Kennedy’s trademark eloquence may have channeled some bombastic determination, pretty much the opposite of the groove inside the convention center this week, but one especially compelling panel exposed a determination just as raw, just as pure.
“You don’t really think about the fact that you’re Jewish until someone hates you for the fact that you’re Jewish,” said Amy Mallinger, the granddaughter of Rose Mallinger, killed at worship in Squirrel Hill, Oct. 27, 2018, aged 97. “One of the things from some of the experts and, obviously from hearing the defendant’s words, is that people learn from each other on social media and learn how to think about these hateful ideologies from each other. If we, as family members and victims, can go and talk to people and try to change that, then we will; we’ll do anything we can.
“I remember the defendant talking about the ovens when he was killing people, things I’d never have thought, so I’m definitely more aware of all of the hate that happens. I’m definitely more inclined to make people know that I’m Jewish, but also be a little afraid that people will know. It’s made me want to fight for it. I need to fight for my grandmother, because she’s not here to fight this fight.”
How hate loses
Amy was on the most anticipated panel of the Summit, the one comprised of witnesses and family members of the 11 people murdered by Robert Bowers on that enduringly awful Saturday morning. They spoke not only of interminable heartache, but of their frustrations over the 4 ½ years it took to bring Bowers to trial and particularly with having their thoughts and emotions co-opted by the public and the punditocracy, neither of which could grasp the depths of their anger and misery.

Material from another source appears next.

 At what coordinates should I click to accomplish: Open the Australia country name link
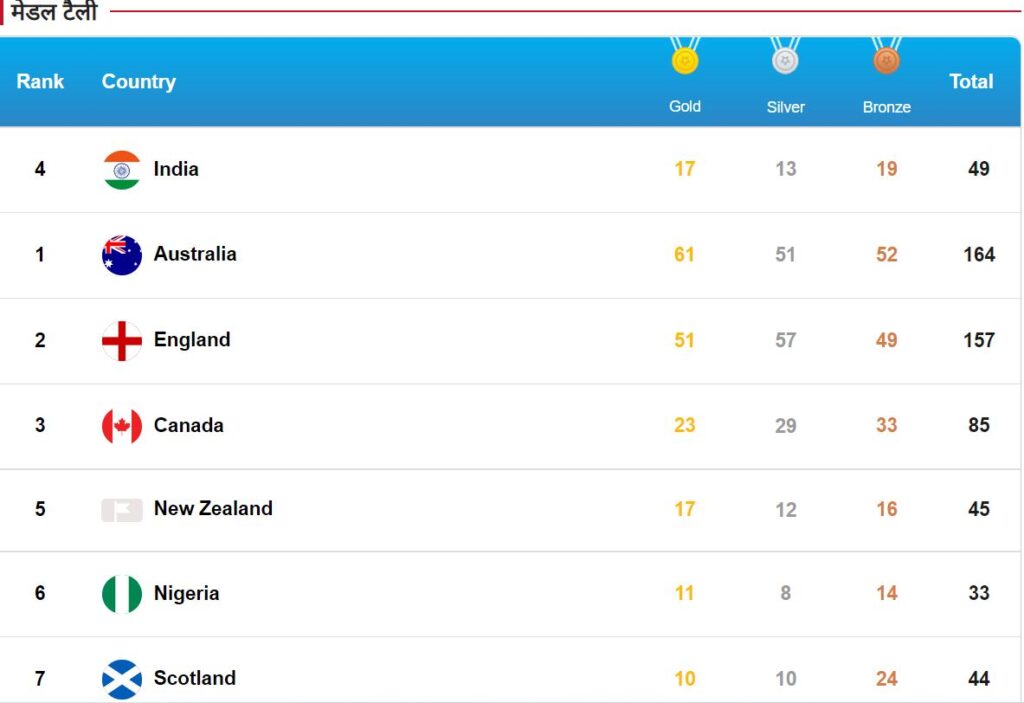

For all of that, for all of them, the agony of the Bowers trial that wasn’t completed until August, was, even if in the smallest and least adequate ways, helpful.
“It was a necessary process; the story needed to be told, needed to be put on public record,” said Jodi Kart, whose father Melvin Wax died that morning. “Just having all those pieces come together. Afterward, there was a sense of relief, and while there is truth to that, this never goes away. You live with it for the rest of your life. Every single day.”
The Summit, now with its own president, Chuck Moellenberg, its own board of directors and its own momentum triggered by its co-founders, the international lawyer Laura Ellsworth and former Pitt Chancellor Mark Nordenberg, will be working toward a global solution on all of those days.
For everyone who gathered in Pittsburgh this week, this is a mission not at all impossible.
“I didn’t realize this until just now, but this is a testament to how hate loses,” said Hashim. “Hate and hateful acts are done to diminish your self worth, to tell you that you don’t belong, to tell you that you are not good enough or that your identity is not respected or simply that you shouldn’t exist.